THE SEA OF TREES – Par Dominique Païni

    Introduction

    Quelle bonne idée (et quel courage ?) d’avoir programmé ce dernier film de Gus van Sant.

    Introduction

    Quelle bonne idée (et quel courage ?) d’avoir programmé ce dernier film de Gus van Sant.

    Dominique Païni est un théoricien et acteur de la conservation des films, critique et commissaire d’exposition français. Fondateur des productions audiovisuelles et cinématographiques du Musée du Louvre de 1987 à 1991, il est également connu pour avoir été le directeur de la Cinémathèque française :

    Chers amis du Cinéma Galeries  !

    Quelques mots rapides, trop rapides !

    Quelle bonne idée (et quel courage ?) d’avoir programmé ce dernier film de Gus van Sant dont j’ai rarement vu dans ma vie de cinéphile, une identique opprobre accabler un film…

    Difficile de mémoire d’historiens ou de critiques de cinéma de se souvenir de propos aussi unanimement ravageurs à l’égard d’un film réalisé par un cinéaste d’une certaine notoriété. Sans comparer les talents des deux cinéastes, c’est à l’accueil réservé en 1964 à l’ultime film de Carl Dreyer, Gertrud, qu’un tel déchaînement m’a fait songer.

    Lors du dernier Festival de Cannes les réactions des journalistes ont été d’une grande violence, au-delà des huées habituelles qui ponctuent certaines projections.
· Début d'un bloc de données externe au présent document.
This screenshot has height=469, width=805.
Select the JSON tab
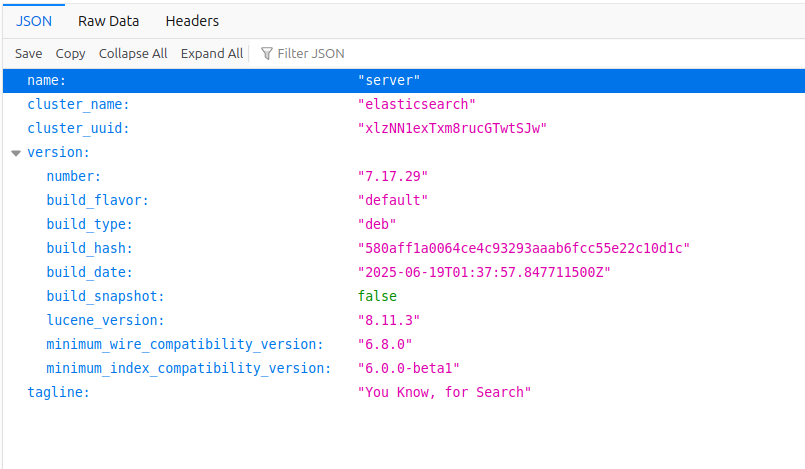click(34, 20)
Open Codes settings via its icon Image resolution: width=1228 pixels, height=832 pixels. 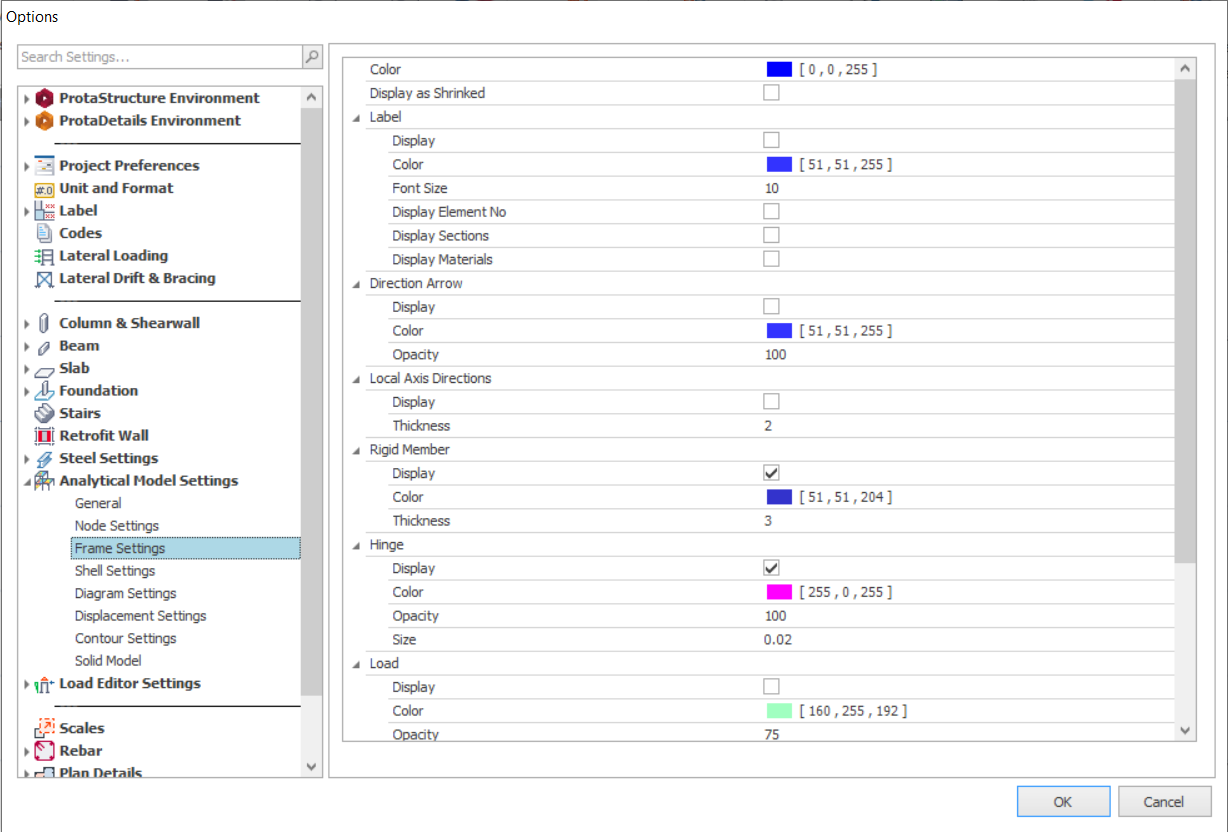tap(44, 233)
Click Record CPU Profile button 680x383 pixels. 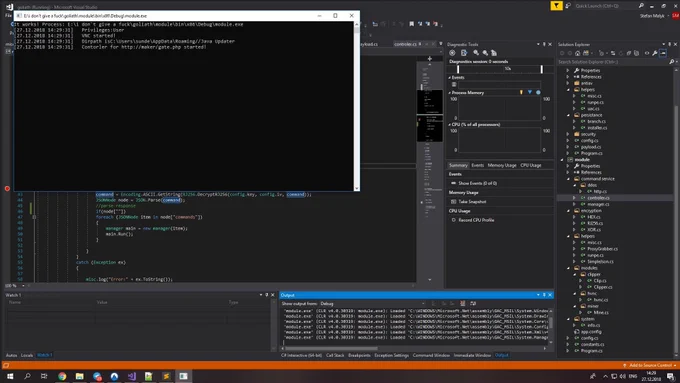point(473,220)
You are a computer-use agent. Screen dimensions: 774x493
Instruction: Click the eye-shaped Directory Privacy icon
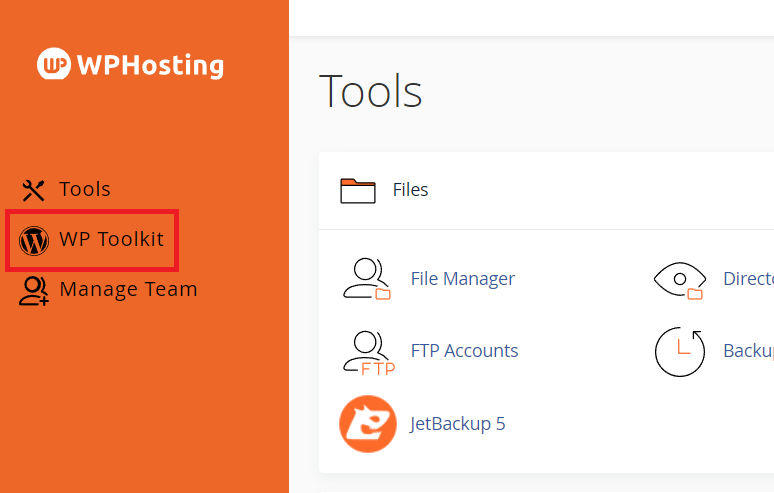680,279
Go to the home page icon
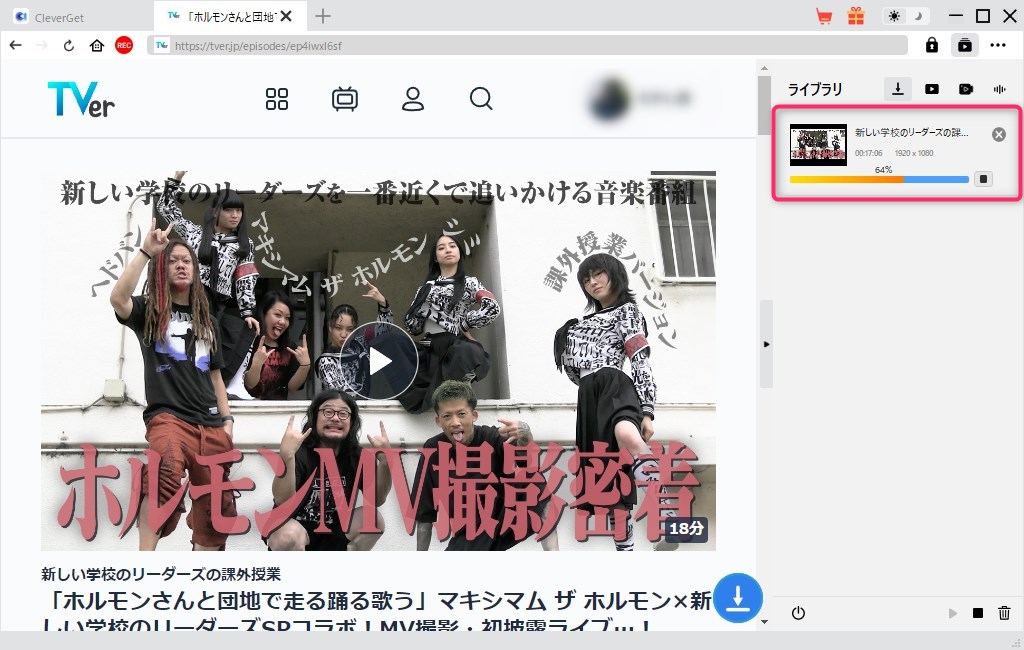 97,45
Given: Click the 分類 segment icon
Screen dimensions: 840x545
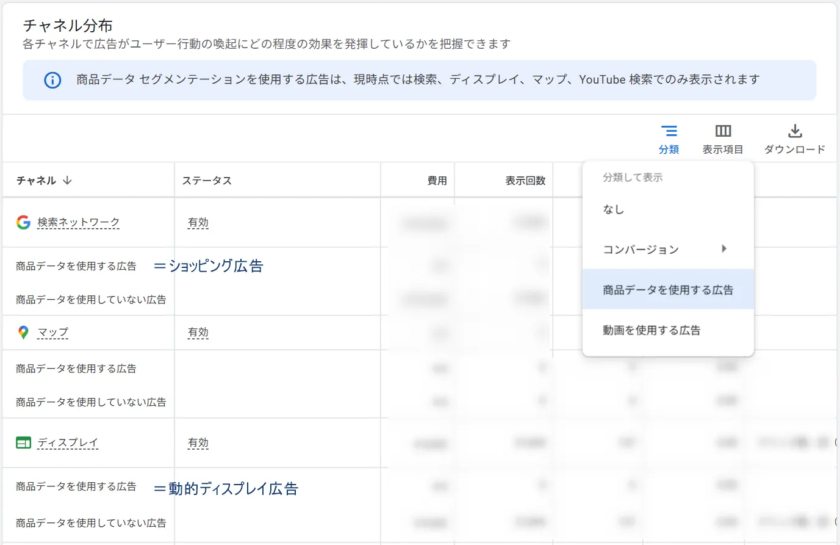Looking at the screenshot, I should point(669,131).
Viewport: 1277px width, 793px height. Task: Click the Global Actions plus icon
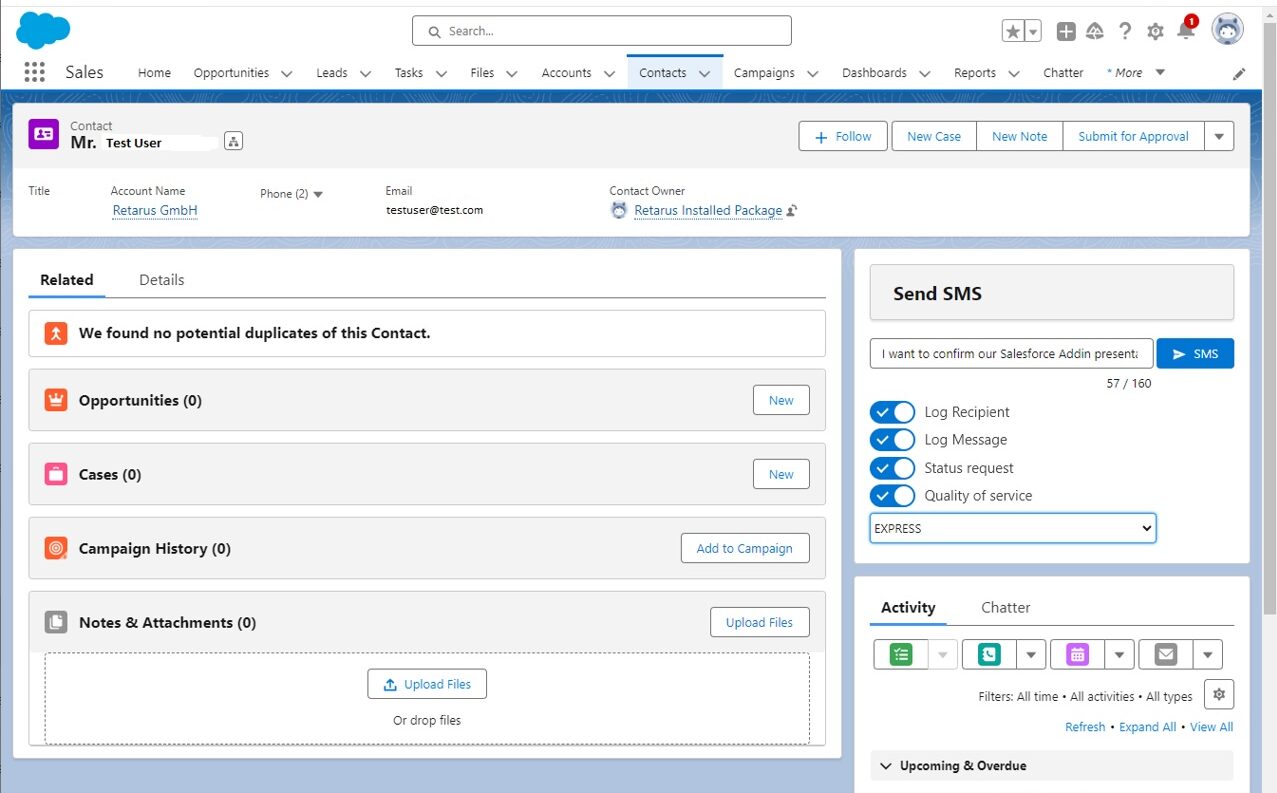(x=1066, y=32)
Certains films de Gus van Sant ont sans doute été suffisamment marquants pour une génération, (particulièrement la tétralogie de la jeunesse : Gerry, Elephant, Last Days, Paranoid park) pour que l’exigence à  son égard soit incommensurable.

    Déjà Restless avait pâti de beaucoup de réserves. Je me souviens avoir dû prendre la plume comme une épée vengeresse pour le défendre dans les Cahiers du cinéma. Nos souvenirs engendre les quolibets, les calembours accablés et la personnalité du cinéaste n’est pas épargnée. Même si ce film n’appartient pas au sommet de l’œuvre de van Sant, je reste perplexe devant les réactions d’une profession incapable d’en évaluer certaines beautés comme ce devrait être son devoir. La réalisation du film n’est certes pas à la mesure de son ambition qui est immense. Mais personne dans la presse en charge de commenter les films nouveaux ne se donne présentement la peine de distinguer « ce que raconte le film » et « ce dont il parle » ou inversement de rapprocher les deux.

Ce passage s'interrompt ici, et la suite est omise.